▶ _The problem_
Gather each line of the records where "computer" appears.

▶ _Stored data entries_
________

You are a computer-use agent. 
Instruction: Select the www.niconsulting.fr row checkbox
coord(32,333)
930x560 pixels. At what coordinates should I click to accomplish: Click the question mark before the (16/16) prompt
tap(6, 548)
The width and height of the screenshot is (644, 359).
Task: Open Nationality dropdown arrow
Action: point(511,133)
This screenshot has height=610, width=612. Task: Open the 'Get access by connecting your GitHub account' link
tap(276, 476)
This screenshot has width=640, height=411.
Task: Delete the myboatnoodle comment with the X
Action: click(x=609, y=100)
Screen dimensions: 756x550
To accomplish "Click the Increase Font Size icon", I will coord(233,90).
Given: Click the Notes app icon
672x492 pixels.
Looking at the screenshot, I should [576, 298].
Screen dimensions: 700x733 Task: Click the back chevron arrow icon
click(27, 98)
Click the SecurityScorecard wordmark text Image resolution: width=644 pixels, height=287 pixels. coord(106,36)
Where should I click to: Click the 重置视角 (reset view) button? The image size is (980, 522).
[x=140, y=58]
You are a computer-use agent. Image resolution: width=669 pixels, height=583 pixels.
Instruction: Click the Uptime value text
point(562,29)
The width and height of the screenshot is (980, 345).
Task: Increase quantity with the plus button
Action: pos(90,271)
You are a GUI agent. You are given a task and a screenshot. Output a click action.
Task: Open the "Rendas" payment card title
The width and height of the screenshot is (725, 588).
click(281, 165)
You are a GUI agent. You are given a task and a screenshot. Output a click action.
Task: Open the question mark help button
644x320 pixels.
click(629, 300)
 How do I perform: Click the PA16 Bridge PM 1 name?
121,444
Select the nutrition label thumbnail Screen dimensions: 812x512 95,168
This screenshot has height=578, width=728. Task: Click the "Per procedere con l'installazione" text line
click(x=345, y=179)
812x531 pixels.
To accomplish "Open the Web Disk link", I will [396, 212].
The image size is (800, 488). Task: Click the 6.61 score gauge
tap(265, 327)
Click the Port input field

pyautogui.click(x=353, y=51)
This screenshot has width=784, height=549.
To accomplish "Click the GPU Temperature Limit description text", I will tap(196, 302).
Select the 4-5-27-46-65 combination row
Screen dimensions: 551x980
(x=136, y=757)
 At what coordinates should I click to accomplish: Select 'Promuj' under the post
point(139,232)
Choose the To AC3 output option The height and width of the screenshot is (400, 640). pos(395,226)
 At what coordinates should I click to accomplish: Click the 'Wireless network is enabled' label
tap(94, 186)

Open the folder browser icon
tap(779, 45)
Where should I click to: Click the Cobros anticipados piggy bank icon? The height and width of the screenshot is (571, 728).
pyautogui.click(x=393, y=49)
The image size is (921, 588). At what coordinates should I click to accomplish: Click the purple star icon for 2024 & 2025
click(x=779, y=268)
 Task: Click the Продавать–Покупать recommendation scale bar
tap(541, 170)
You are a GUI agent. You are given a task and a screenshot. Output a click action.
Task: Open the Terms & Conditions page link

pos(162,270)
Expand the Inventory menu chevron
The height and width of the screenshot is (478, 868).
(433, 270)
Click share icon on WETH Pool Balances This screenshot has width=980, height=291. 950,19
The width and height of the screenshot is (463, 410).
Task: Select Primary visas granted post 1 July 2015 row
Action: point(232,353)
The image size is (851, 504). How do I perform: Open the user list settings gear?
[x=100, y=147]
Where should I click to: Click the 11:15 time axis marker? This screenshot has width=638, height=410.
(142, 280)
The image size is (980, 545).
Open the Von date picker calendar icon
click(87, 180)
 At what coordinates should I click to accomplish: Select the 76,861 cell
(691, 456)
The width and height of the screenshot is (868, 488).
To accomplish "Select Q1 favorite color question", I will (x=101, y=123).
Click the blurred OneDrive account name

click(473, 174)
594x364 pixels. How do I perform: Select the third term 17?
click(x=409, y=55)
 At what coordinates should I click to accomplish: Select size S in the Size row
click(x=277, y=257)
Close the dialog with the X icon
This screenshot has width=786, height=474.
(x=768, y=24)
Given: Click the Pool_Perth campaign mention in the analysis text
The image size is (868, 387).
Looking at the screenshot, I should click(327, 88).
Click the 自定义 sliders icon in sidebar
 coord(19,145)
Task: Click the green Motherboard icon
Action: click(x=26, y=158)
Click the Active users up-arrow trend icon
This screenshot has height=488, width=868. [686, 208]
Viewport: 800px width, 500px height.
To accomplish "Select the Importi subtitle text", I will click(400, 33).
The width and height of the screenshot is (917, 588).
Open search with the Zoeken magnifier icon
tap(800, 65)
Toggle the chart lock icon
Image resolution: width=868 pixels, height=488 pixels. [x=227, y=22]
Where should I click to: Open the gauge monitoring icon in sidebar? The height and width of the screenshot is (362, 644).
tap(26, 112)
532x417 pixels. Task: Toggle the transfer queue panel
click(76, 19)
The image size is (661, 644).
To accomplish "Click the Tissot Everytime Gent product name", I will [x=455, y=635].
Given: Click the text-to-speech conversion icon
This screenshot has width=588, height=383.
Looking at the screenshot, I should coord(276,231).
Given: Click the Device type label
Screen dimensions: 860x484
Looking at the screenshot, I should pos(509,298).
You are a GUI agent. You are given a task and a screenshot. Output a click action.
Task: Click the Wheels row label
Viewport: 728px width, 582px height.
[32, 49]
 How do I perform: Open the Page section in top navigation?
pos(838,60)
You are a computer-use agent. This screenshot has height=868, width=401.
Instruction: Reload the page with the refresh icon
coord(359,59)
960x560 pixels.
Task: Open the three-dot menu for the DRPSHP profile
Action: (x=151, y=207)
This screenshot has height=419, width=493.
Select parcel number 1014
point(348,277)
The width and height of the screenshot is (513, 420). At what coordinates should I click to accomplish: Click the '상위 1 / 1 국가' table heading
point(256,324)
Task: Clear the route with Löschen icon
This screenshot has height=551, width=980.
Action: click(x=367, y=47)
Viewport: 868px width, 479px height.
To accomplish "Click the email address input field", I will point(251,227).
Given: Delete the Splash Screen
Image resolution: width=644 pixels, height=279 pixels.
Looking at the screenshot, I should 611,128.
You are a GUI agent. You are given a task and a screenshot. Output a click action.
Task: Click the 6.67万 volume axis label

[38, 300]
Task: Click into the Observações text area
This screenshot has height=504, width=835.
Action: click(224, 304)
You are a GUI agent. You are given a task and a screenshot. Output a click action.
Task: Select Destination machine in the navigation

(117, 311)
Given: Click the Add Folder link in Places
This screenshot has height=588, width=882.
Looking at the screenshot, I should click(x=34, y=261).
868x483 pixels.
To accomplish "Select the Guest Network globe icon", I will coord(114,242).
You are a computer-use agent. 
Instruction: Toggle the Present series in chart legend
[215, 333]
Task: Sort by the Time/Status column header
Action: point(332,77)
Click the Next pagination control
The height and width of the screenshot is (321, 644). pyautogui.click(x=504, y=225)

________

▶ _Exercise result_
You are a computer-use agent. 
You are a computer-use agent. Image resolution: width=669 pixels, height=583 pixels.
You are a computer-use agent. This screenshot has height=868, width=401.
You are a computer-use agent. 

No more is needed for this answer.